╭─ Texte fourni

Easy Cash, premier réseau français de seconde main avec 165 magasins, a enregistré une progression de 10,5 % en volume et 5 % en valeur sur le segment manga au premier trimestre 2025, selon son baromètre publié à la veille de la Japan Expo (en document partagé à gauche de l’article).
Cette performance contraste avec la chute de 14,5 % des ventes de mangas neufs sur la même période. L'enseigne a écoulé 441 000 mangas en 2024, un record qui positionne cette catégorie comme pilier de son rayon livres avec 25 % des ventes totales, devançant romans (24 %) et polars (21 %).
Un modèle économique hyperlocalisé
Le réseau affirme fonctionner selon une logique hyperlocale : constitution des stocks et vente s'effectuent dans un rayon moyen de 20 kilomètres. Les produits achetés aux particuliers sont immédiatement remis en vente en physique et click and collect. « Pour acheter une cinquantaine de mangas, ça va nous prendre moins de cinq minutes si le client est d'accord avec l'offre de prix », explique à Livres Hebdo Valentin Klein Di Giacomo, directeur du développement chez Easy Cash, qui considère que son entreprise appartient à l'économie circulaire : « le métier de l'économie circulaire, c'est un métier local ». L'enseigne a développé des outils de scanning permettant d'évaluer instantanément le prix d'achat et de fixer automatiquement le prix de vente.

╰─
╭─ Données extraites

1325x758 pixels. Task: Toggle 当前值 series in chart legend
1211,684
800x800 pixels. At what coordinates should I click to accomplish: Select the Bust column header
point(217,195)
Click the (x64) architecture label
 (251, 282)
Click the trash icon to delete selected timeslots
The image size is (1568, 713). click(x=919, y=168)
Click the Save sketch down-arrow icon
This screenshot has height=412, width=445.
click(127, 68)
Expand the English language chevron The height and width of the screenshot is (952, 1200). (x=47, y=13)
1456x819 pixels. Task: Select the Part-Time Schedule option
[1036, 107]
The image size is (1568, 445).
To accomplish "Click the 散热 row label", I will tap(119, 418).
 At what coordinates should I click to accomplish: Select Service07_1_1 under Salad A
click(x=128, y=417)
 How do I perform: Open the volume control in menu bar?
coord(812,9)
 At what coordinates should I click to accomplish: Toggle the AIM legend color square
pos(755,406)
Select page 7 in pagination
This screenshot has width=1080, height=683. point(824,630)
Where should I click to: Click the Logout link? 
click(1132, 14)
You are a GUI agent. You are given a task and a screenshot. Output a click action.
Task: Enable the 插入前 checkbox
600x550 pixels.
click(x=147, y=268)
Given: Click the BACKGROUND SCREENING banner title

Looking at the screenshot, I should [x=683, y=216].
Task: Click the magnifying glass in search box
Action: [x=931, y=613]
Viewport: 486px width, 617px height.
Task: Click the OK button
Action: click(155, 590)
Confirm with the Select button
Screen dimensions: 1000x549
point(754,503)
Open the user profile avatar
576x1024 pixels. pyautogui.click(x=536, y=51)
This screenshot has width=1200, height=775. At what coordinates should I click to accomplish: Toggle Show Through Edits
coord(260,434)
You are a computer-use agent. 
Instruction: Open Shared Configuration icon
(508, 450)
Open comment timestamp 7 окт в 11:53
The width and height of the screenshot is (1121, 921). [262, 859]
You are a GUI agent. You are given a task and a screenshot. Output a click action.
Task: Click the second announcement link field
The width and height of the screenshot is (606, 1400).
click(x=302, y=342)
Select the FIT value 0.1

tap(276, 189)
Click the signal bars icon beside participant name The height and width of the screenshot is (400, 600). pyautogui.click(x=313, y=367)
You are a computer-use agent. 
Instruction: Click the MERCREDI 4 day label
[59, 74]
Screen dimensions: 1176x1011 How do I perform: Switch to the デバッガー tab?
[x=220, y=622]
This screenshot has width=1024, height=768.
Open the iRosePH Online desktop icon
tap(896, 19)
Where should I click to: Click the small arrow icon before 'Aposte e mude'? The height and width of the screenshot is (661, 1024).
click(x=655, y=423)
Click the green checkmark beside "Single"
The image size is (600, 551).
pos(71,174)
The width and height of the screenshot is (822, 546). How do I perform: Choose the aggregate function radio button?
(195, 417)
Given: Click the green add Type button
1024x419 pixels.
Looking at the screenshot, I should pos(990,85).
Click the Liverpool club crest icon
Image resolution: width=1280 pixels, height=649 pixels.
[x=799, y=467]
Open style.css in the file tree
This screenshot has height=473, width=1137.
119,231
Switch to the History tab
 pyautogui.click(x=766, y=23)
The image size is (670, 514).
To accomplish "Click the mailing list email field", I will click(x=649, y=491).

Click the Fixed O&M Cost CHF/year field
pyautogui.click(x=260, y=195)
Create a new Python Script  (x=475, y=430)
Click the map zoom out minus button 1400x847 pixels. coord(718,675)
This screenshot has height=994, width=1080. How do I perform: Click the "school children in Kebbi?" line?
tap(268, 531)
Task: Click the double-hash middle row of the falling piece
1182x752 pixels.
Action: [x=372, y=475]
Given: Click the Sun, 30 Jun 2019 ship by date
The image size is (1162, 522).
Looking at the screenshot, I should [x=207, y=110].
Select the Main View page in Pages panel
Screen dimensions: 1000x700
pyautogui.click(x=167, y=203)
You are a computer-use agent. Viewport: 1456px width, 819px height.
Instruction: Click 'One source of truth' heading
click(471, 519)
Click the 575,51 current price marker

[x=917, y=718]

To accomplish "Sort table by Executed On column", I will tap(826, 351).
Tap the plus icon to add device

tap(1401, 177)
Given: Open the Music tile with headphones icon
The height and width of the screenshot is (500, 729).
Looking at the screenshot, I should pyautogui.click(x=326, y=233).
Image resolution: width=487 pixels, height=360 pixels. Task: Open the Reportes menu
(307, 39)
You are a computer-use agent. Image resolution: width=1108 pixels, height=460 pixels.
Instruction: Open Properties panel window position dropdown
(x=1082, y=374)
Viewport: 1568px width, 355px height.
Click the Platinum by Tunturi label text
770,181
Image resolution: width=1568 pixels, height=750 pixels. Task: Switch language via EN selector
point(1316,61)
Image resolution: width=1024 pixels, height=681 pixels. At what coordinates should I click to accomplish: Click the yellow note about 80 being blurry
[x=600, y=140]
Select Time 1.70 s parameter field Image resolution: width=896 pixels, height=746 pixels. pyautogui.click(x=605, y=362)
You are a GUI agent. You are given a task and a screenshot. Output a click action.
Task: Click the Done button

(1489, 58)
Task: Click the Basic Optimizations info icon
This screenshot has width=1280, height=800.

╰─

Énoncé A: Pour chacune des affirmations suivantes, indiquez par oui ou par non si elle concorde avec l'article sur Easy Cash, en citant à l'identique les mots du texte qui tranchent : (i) Easy Cash a vendu 441 000 mangas en 2024 ; (ii) les ventes de mangas neufs ont progressé au premier trimestre 2025 ; (iii) les romans pèsent davantage que les mangas dans les ventes du rayon livres de l'enseigne.
Énoncé B: Renvoyez sans aucune modification le passage de l'article sur Easy Cash qui va de « Easy Cash, premier » jusqu'à « gauche de l’article). » inclus.

Résultat A:
(i) Oui : « L'enseigne a écoulé 441 000 mangas en 2024 ».
(ii) Non : « la chute de 14,5 % des ventes de mangas neufs sur la même période ».
(iii) Non : « 25 % des ventes totales, devançant romans (24 %) ».

Résultat B:
Easy Cash, premier réseau français de seconde main avec 165 magasins, a enregistré une progression de 10,5 % en volume et 5 % en valeur sur le segment manga au premier trimestre 2025, selon son baromètre publié à la veille de la Japan Expo (en document partagé à gauche de l’article).